▶ _Supplied information_
----------

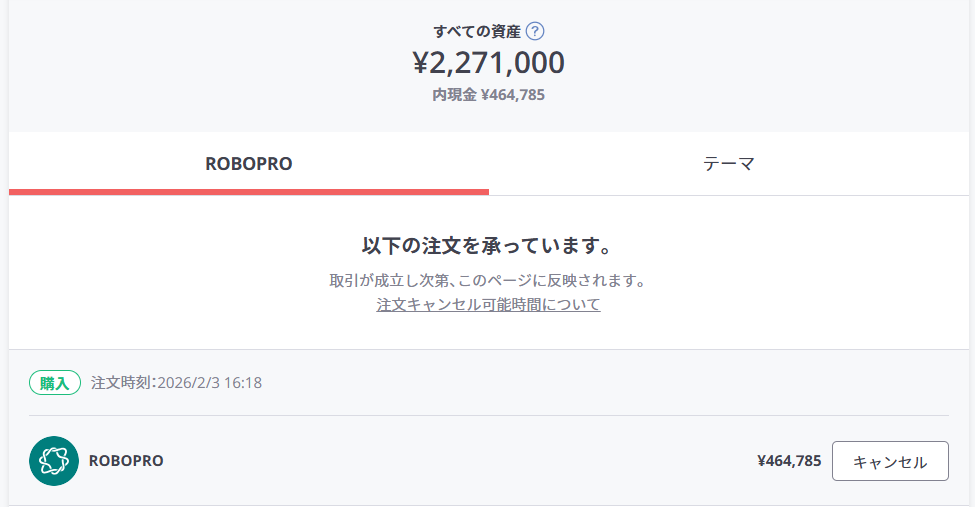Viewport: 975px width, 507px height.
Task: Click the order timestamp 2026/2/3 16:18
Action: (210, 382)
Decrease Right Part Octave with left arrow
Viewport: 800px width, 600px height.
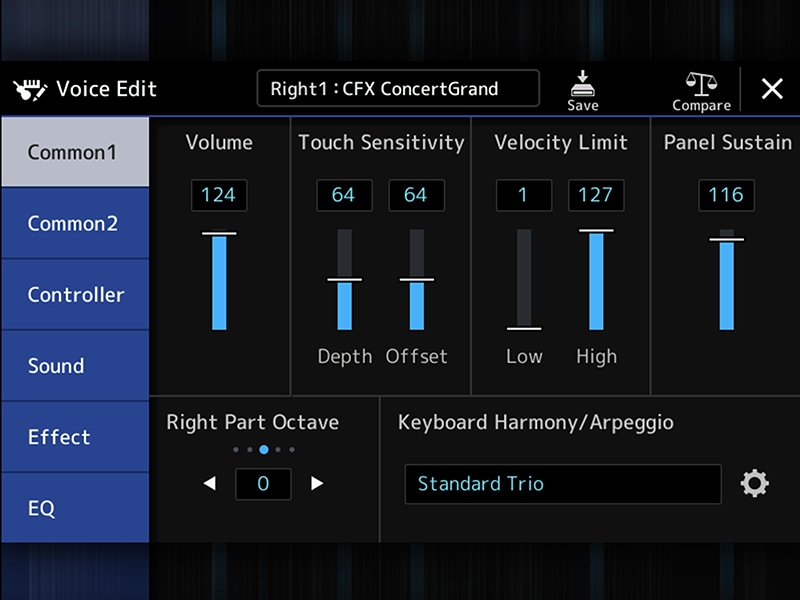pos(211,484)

----------

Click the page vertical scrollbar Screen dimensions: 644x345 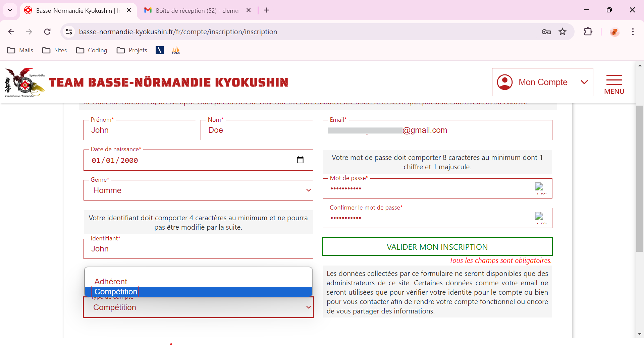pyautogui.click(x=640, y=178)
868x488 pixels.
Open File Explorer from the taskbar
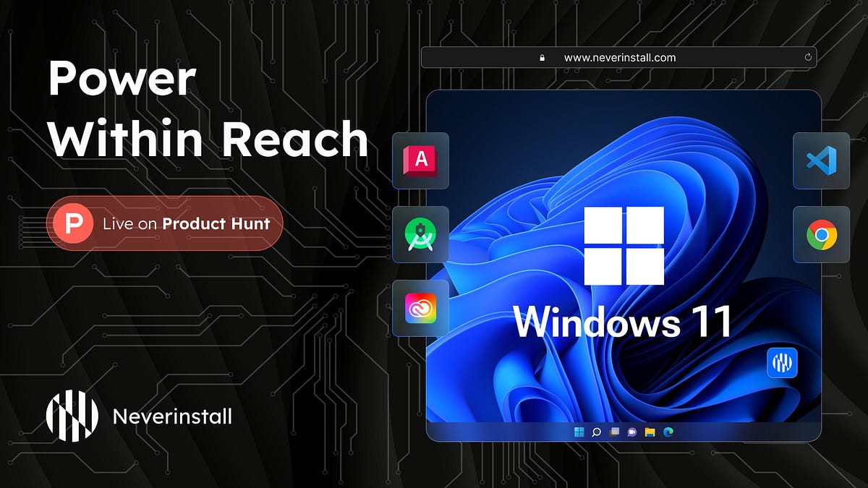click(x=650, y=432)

----------

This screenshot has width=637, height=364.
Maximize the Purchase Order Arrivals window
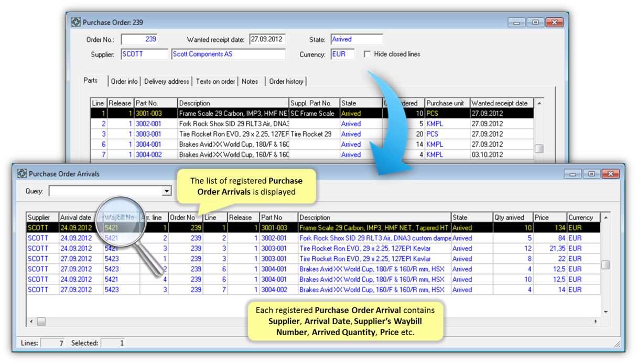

----------

Only the lines from the one containing "This screenshot has width=637, height=364." through the one containing "Maximize the Purchase Order Arrivals window" are to be retyped, both boundary lines included, with no other material.

This screenshot has width=637, height=364.
Maximize the Purchase Order Arrivals window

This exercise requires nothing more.